Uncorrected or under-corrected refractive error is receiving increased attention and recognition as a main cause of visual impairment and often blindness. The problem is exacerbated in low income countries due to a lack of available services and the prohibitive cost of eyeglasses. However, great improvements have been made in the development of protocols for the education, training and certification of spectacle providers in low income countries.

In the short term, data on the prevalence and types of refractive error among different populations and age groups in low income countries is required. Research towards the cost-benefit and cost-effectiveness of spectacle supply in low income countries would help to explore the economic impact of refractive error correction and its effect on education. In the long term, research might be applied into the application of new treatment technologies such as laser correction in these countries.

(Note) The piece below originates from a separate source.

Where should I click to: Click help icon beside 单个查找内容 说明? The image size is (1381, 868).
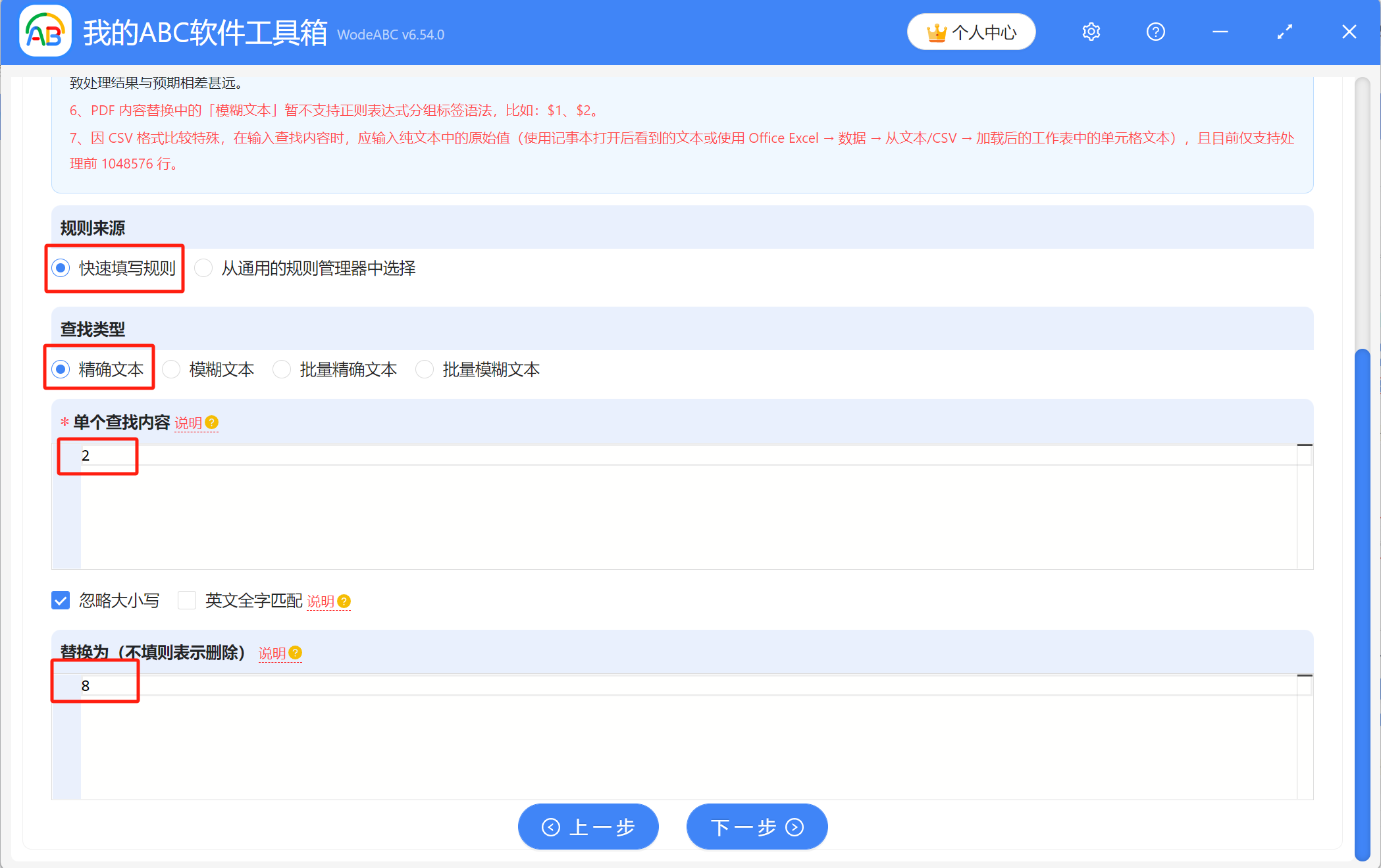(x=212, y=422)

While screening and treatment options for cataract, refractive error or even trachoma are comparatively well established, other main causes of vision loss in low income countries require increased research efforts. For instance, we are pretty lost when it comes to blindness that is due to glaucoma. Diagnosis is complex and treatment options common in high income countries are not practical or affordable in low income countries, e.g. long term treatment with medication. Thus, there is an urgent need for research into screening and treatment options suitable for low income countries.

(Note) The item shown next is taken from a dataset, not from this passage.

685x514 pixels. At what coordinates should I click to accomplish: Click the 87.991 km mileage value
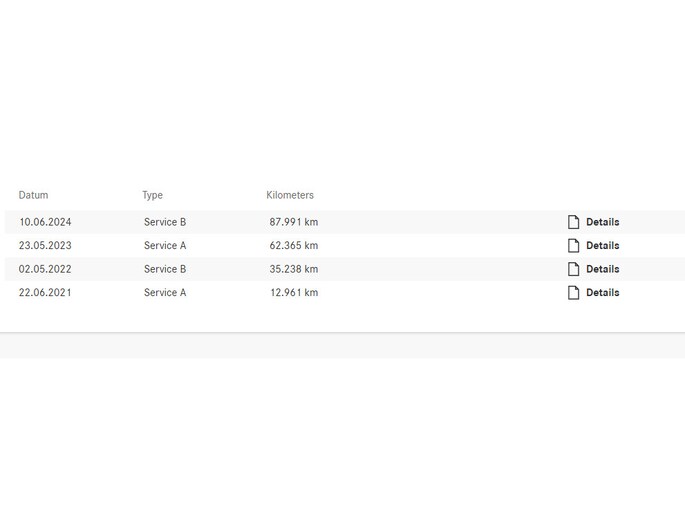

The term ‘epidemic’ is commonly used to describe the increase in diabetes in the world, especially in low income countries. Diabetic retinopathy is one of the main complications associated with diabetes mellitus. Although treatment with the right skills and equipment is highly successful, cases need to be detected early to prevent blindness. Research efforts need to focus on early screening options including new technology that is affordable and suitable for screening in hot and dusty conditions.

To sum up, emphasis should be given to early detection of the causes of blindness and visual impairment, but also to the evaluation of interventions and strategies. Programs to prevent blindness and visual impairment need to be evidence-based and cost-effective. We need better mechanisms for monitoring and evaluation across all levels of activities to be able to demonstrate the progress and impact of blindness prevention programs within the Vision 2020 initiative. Lack of such evidence diminishes the chances of much needed long term support from donor supporters and governments.

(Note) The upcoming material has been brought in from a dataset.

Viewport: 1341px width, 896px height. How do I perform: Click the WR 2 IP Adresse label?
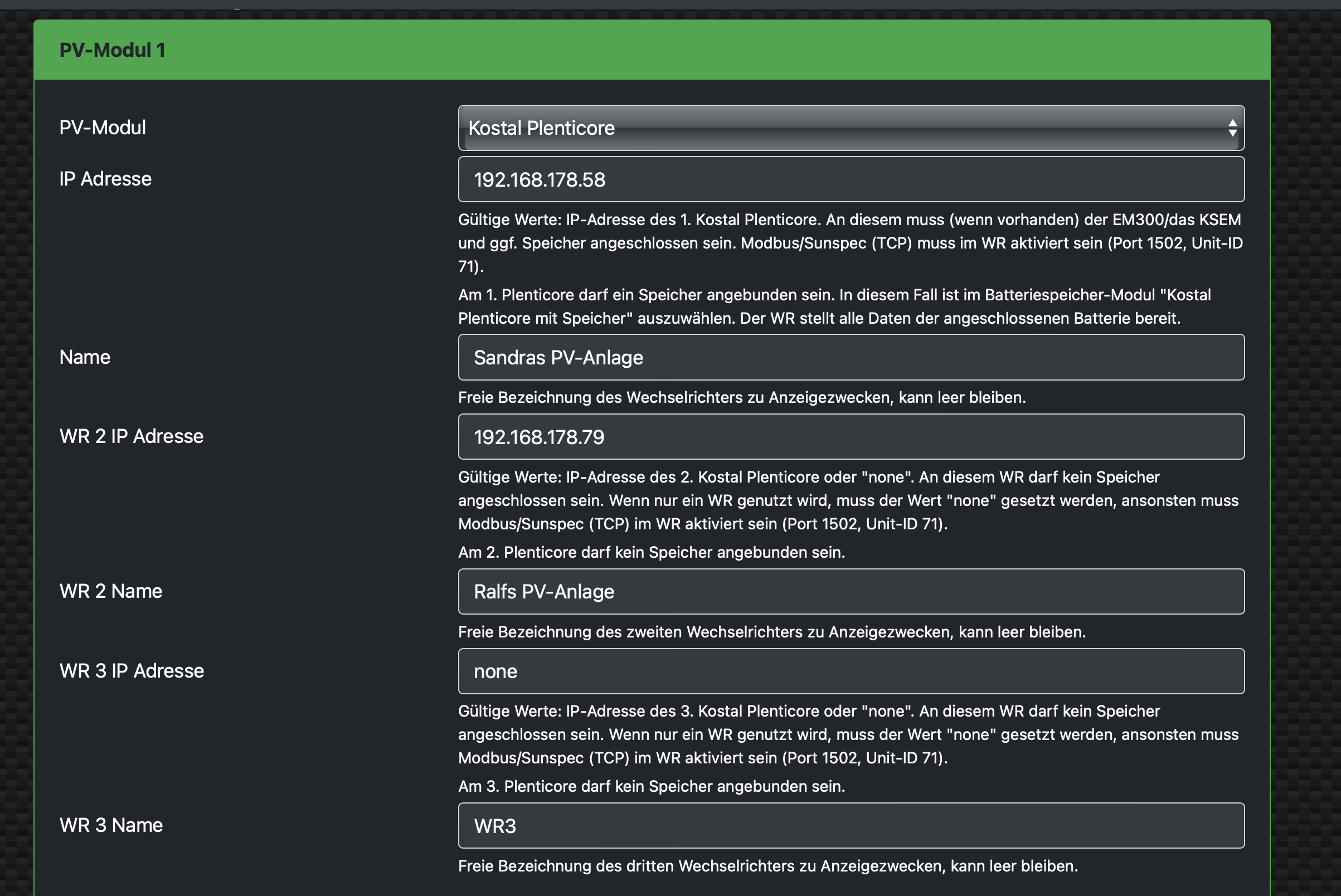click(131, 436)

The Action Plan further proposes to international partners of Vision 2020 to support low and middle income countries in building their own eye research capacity required for program implementation and evaluation. National research institutions that are involved in prevention of blindness and visual impairment related research should be supported; i.e. research capacity should be developed in a sustainable manner.

The endorsement of the Vision 2020 Action Plan means that clear research objectives are being recommended by The World Health Assembly to all member states of the initiative and international partners. Standardised objectives support a more coordinated approach towards research among academic institutes, non-government organisations (NGOs) and other partners, which would optimise the impact we can achieve with our limited resources.

At the same time, research is only worth carrying out if outcomes are actually being translated into action on the ground. Publishing outcomes in peer reviewed journals can only be the beginning of making use of quality research. The real challenge is to translate research outcomes into practical changes that improve our work in the field. With their access to patients and decision makers in the countries they work in, this is where eye NGOs can really play a vital role in blindness prevention.

Andreas Mueller PhD, MPH, is Research Coordinator at The Fred Hollows Foundation.